### DO THIS
In the records below, rewrite everything from the line containing "has height=462, width=597." down to the line containing "(x=312, y=171)", requests included, and add 75 to every coordinate in the answers.

### GIVEN INFORMATION
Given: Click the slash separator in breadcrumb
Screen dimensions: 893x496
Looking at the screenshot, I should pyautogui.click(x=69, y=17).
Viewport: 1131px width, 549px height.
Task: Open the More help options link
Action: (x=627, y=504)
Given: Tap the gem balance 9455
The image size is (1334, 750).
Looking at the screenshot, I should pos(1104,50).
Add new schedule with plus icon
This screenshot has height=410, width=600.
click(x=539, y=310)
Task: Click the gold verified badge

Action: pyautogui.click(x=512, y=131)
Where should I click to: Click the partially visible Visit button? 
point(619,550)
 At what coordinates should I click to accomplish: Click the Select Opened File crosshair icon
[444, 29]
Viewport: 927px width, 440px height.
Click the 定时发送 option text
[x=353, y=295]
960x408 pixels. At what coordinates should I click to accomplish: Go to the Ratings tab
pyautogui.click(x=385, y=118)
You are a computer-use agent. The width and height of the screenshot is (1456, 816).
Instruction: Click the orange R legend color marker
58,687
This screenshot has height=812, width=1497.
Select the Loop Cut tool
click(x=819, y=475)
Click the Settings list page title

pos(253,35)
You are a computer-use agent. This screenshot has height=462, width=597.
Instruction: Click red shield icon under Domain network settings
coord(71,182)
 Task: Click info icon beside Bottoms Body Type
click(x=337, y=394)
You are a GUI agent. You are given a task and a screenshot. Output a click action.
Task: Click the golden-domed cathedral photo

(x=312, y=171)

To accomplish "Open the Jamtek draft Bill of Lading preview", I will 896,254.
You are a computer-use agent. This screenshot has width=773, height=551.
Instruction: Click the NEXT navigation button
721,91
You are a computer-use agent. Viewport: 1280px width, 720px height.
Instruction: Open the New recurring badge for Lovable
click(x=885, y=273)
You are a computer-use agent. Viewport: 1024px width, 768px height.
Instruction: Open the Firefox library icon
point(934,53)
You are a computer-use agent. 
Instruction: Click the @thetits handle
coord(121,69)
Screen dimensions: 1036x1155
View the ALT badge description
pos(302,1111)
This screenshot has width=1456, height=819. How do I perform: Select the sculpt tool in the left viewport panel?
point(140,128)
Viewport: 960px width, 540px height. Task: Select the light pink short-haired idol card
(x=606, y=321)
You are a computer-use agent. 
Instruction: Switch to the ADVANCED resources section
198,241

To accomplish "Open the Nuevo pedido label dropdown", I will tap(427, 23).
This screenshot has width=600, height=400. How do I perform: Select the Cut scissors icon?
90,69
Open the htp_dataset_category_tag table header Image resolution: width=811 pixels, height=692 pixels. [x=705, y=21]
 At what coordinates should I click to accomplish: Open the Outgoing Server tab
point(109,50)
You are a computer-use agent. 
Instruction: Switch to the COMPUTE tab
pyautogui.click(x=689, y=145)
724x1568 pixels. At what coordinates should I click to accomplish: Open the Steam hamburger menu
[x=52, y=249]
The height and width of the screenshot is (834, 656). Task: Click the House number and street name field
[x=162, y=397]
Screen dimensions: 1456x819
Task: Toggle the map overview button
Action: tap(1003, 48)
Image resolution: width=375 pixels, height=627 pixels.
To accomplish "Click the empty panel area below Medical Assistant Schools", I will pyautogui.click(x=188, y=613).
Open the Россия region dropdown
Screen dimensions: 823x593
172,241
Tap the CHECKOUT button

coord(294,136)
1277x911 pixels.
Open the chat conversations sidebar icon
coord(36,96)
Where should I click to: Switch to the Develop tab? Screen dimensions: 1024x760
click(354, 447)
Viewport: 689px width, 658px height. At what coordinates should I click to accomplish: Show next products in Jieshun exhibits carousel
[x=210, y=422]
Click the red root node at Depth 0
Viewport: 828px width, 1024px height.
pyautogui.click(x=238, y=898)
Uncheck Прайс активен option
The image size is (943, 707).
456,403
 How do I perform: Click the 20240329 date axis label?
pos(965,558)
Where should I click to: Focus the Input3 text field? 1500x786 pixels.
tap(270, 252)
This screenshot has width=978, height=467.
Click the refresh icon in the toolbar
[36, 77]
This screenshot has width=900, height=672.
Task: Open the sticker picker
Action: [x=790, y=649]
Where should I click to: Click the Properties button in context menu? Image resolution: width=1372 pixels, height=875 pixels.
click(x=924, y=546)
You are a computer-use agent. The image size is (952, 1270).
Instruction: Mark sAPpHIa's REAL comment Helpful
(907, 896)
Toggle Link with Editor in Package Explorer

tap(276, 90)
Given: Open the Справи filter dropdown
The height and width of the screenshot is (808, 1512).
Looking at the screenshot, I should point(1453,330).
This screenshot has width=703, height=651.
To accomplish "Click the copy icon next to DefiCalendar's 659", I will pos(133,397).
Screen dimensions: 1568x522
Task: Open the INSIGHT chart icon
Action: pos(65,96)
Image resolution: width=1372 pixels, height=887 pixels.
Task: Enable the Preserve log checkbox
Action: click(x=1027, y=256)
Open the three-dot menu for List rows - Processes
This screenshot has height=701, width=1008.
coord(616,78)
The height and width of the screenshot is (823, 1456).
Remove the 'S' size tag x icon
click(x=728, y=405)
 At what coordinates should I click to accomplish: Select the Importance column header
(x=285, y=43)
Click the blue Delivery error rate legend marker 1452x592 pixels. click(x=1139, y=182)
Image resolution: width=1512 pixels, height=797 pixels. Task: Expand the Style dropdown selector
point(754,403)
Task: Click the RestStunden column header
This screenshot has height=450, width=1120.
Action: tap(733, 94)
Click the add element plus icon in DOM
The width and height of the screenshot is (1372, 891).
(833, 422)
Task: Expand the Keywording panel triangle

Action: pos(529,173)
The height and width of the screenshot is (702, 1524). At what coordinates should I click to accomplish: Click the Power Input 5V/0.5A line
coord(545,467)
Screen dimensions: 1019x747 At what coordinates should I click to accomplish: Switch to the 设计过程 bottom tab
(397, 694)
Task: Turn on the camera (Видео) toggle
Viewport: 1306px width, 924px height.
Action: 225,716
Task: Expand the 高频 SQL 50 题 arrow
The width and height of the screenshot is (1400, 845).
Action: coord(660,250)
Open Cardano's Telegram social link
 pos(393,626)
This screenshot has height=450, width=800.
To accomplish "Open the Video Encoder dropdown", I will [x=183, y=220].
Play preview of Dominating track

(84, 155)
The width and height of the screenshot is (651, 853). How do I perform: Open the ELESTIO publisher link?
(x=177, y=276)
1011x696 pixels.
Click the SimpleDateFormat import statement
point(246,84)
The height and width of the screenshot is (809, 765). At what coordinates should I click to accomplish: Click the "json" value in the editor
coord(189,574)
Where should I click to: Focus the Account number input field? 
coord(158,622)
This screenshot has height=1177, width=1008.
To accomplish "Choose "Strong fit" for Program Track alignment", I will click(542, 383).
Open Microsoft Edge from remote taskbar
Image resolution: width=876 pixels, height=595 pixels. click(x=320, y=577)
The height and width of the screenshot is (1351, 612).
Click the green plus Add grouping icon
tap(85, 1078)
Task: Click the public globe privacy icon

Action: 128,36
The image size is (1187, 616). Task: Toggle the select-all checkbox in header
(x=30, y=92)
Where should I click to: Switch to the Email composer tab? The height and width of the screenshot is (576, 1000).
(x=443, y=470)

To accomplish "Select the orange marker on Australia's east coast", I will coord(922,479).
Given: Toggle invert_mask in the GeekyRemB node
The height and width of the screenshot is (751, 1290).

### RESPONSE
You are a computer-use agent. This screenshot has height=462, width=597.
Instruction: Click red shield icon under Domain network settings
coord(146,257)
 Task: Click info icon beside Bottoms Body Type
click(x=412, y=469)
You are a GUI agent. You are given a task and a screenshot. Output a click action.
Task: Click the golden-domed cathedral photo

(x=387, y=246)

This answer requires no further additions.